Home > Haematology > EHA 2024 > Leukaemia > AUGMENT-101: Revumenib trial in KMT2Ar leukaemia stopped early for efficacy

AUGMENT-101: Revumenib trial in KMT2Ar leukaemia stopped early for efficacy

Presented by
Dr Ibrahim Aldoss, City of Hope National Medical Center, CA, USA
Conference
EHA 2024
Trial
Phase 2, AUGMENT-101
Doi
https://doi.org/10.55788/e2c1c1e4
In a heavily pretreated population of participants with KMT2A rearranged (KMT2Ar) acute leukaemia, revumenib displayed encouraging anti-tumour activity. Moreover, the phase 2 study was terminated early for efficacy.

The investigational menin-KMT2A interaction inhibitor revumenib was tested in the phase 2 AUGMENT-101 trial (NCT04065399) among 94 participants with KMT2Ar acute leukaemia, either myeloid leukaemia (n=78) or lymphoblastic/mixed phenotype leukaemia (n=16). The participants had received a median of 2 lines of prior therapy. The primary outcomes were safety and the rate of complete remission (CR) plus CR with partial haematologic recovery (CRh). Dr Ibrahim Aldoss (City of Hope National Medical Center, CA, USA) presented the findings of the interim analysis [1].

After a median follow-up of 6.1 months, 23% of participants in the efficacy population (n=57) reached the primary endpoint of CR plus CRh (95% CI 12.7–35.8). The median duration of response was 6.4 months. The overall response rate was 63% and responses appeared consistent across participants with common co-mutations. Dr Aldoss mentioned that 70% of participants who reached CR plus CRh also achieved measurable residual disease negativity. Finally, 39% of the responders proceeded to haematopoietic stem cell transplant.

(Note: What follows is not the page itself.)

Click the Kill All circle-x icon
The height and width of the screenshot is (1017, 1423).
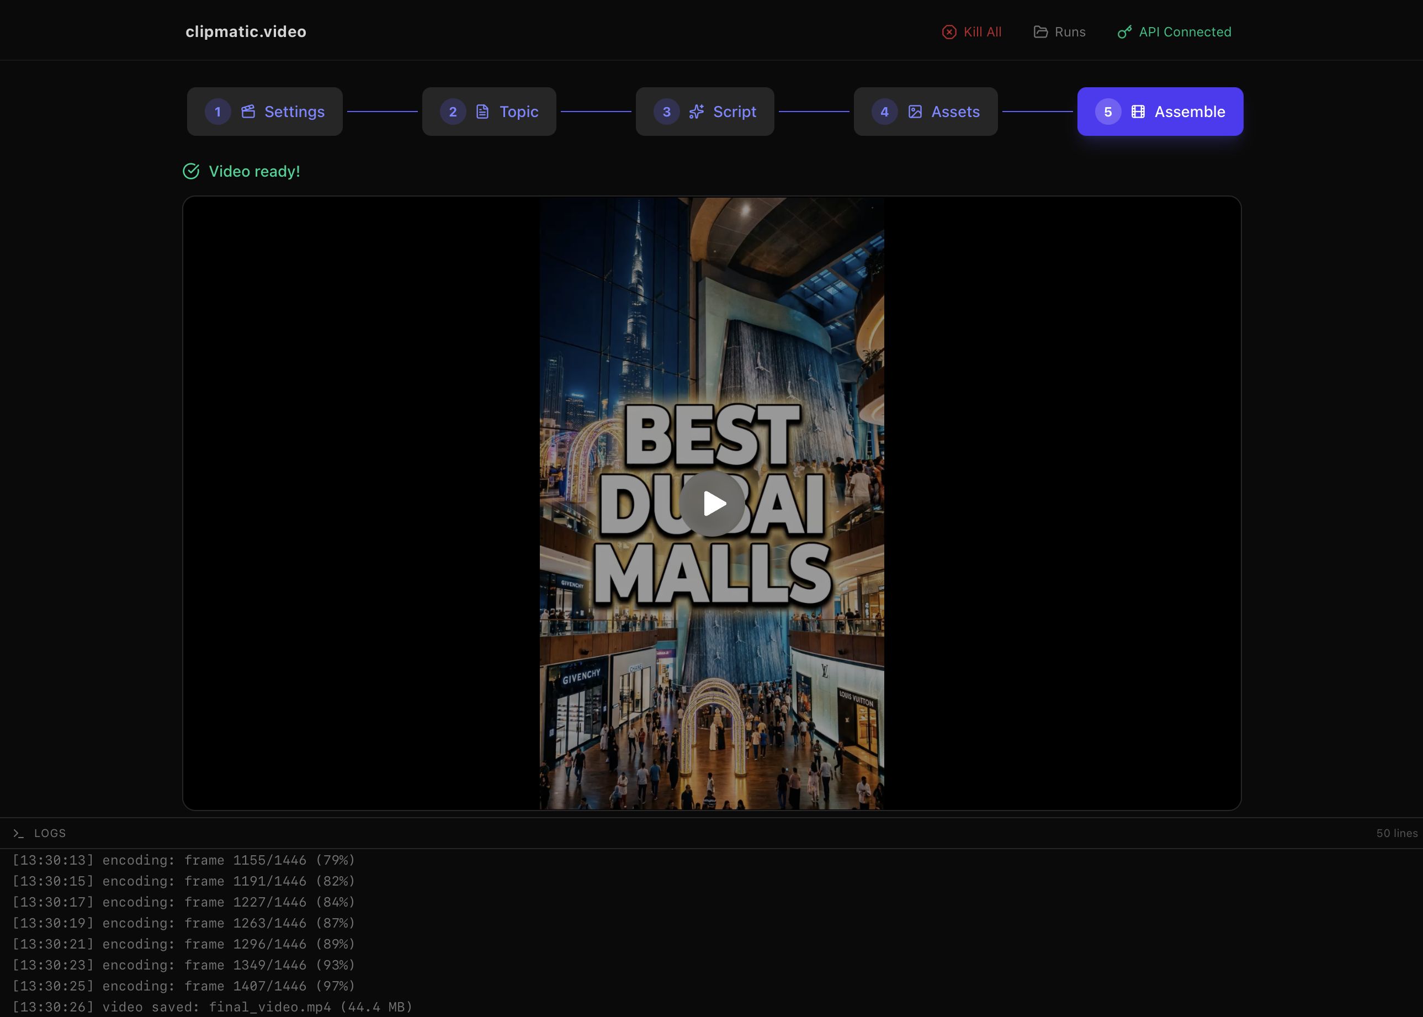[x=949, y=32]
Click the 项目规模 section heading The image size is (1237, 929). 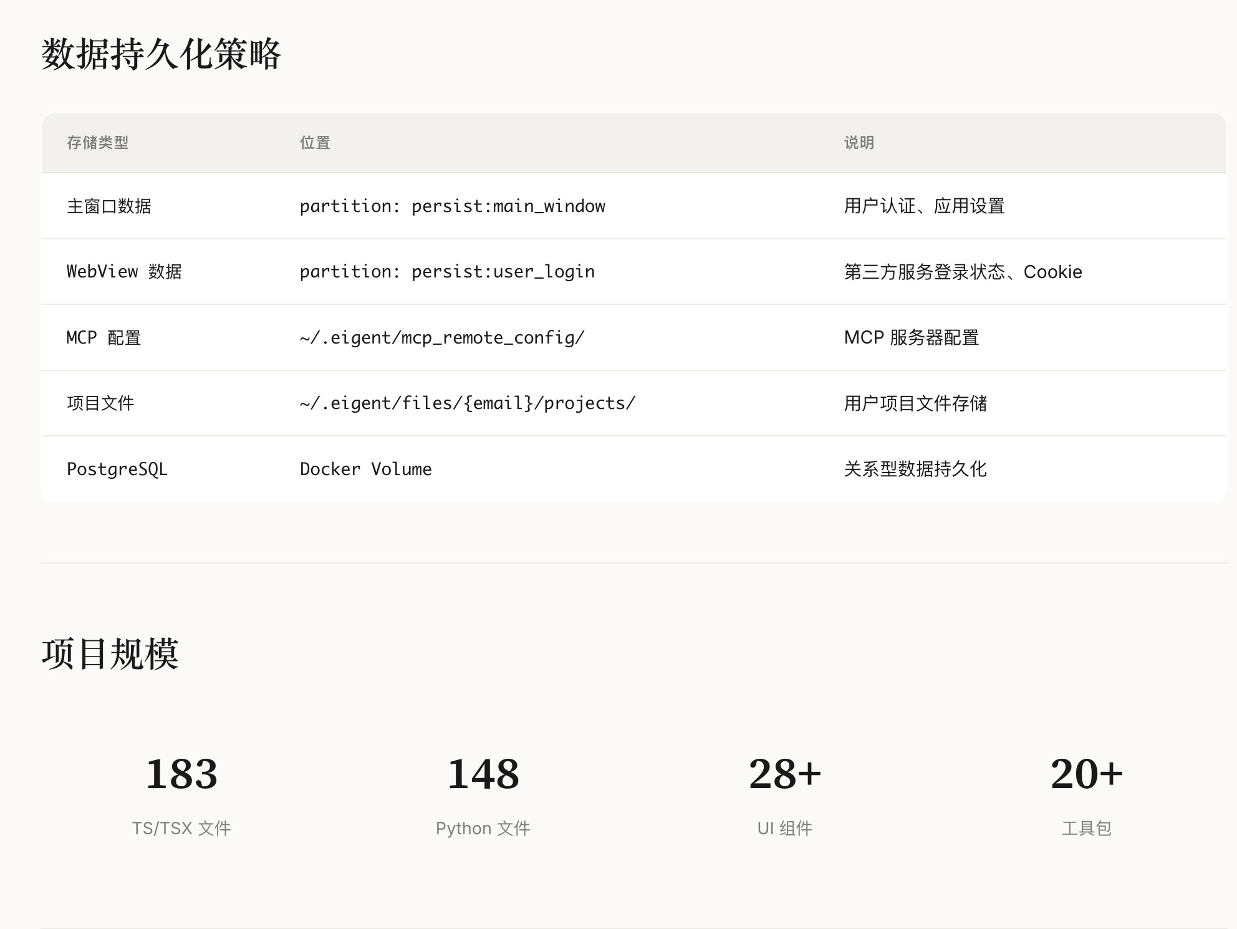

Grade ≥3 treatment-related adverse events were documented in 54% of the participants, with differentiation syndrome (16%), febrile neutropenia (14%), and QTc prolongation (14%) as the most commonly observed events of these higher grades. Dr Aldoss noted that 6% of the participants had discontinued therapy due to treatment-related adverse events.

Overall, revumenib provided high overall response rates, CR plus CRh rates, measurable residual disease negativity rates and the possibility to proceed to haematopoietic stem cell transplant in heavily pretreated participants with KMT2Ar leukaemia.

  1. Aldoss I, et al. Revumenib monotherapy in patients with relapsed/refractory KMT2AR acute leukemia: topline efficacy and safety results from the pivotal AUGMENT-101 phase 2 study. S131, EHA congress 2024, 13–16 June, Madrid, Spain.